Wait, are you saying you have a PG27UQ (a ~£1800 monitor that costs £1300 more than some of the best 1440p 144hz monitors on the market) but you play at sub-4k resolution and you intend to keep playing at sub-4k res even with a next gen GPU?
Playing at below native res on a monitor often looks worse than playing at native res on a lower res panel.
Assuming you intend to play at 4k resolution on your super expensive 4k monitor with a next gen GPU, then:
1) you are unlikely to see a difference moving from an i5 to anything else in nearly all current gen games.

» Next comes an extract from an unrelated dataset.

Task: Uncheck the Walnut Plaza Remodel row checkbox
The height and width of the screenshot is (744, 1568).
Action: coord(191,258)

What CPU is a good match for what GPU is not a constant, fixed value. It depends on the games, and on the resolution. The higher the resolution, the more GPU-bound you are, and the
less the CPU matters relative to the GPU.
At 4k with a 2080 ti:
The Ryzen 9 3900XT is the flagship of the new AMD Ryzen XT series. It comes with higher boost clocks and can sustain them better, which helps with single-threaded workloads. In our Ryzen 9 3900XT review, we also saw better overclocking and lower temperatures than on the original Ryzen 9 3900X.
www.techpowerup.com
There's almost no difference between anything. You're more or less at margin of error with a 9600k vs even a 10900k.
2) Obviously that's with a 2080 ti, and it could look a little different with a next gen GPU. However, only
a little different.
Napkin maths: Even at 1440p, the differences between CPUs
can be quite slim. 1440p is about half as demanding as 4k. Given that next gen GPUs won't be twice as powerful as current gen GPUs, the differences between CPUs at 4k with a next gen card will still likely be closer to that they currently look like at 4k (i.e. very small)

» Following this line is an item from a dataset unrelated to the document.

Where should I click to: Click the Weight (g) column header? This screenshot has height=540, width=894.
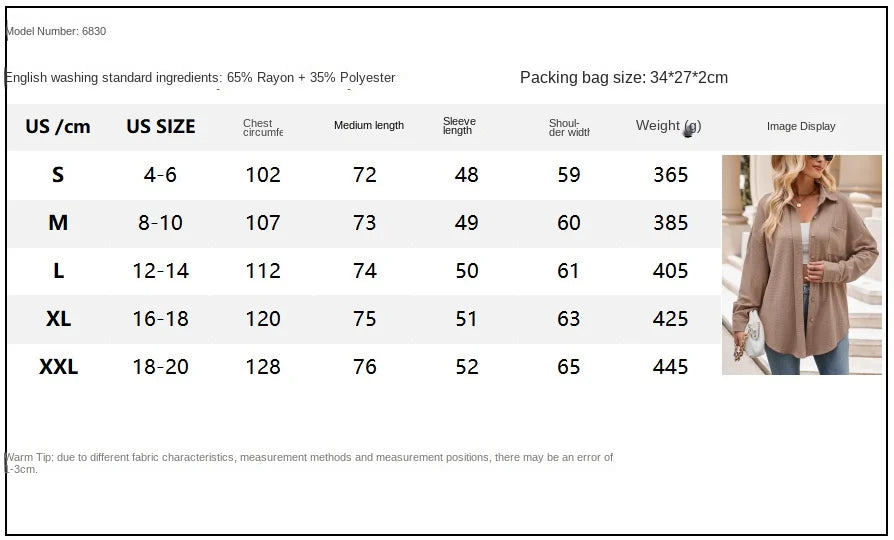(668, 126)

3) Nevermind when next gen titles launch which are even more demanding, and we go back to being even more GPU limited within a few months on new titles.
There's certainly no point to buying a new CPU until you know for a fact you need one - rather than on the off chance you maybe might need one.
This would likely be throwing in good money after bad.
With an i7 or i9 from 9th Gen you're paying near as much as 10th Gen. You're going to see almost no real-world performance gains today. By the time you do need more performance from your CPU, far better stuff will be on the market. It already is (Intel 10th Gen) and there's a decent chance AMD's Zen 3 out in November could offer better performance than say a 9700k, for a lower price even factoring in a new mobo.
Keep what you have for as long as you can. Then replace it + mobo (+ RAM if we're on DDR5 by then) for something far more impactful.
Don't sink more cash into an obsolete platform.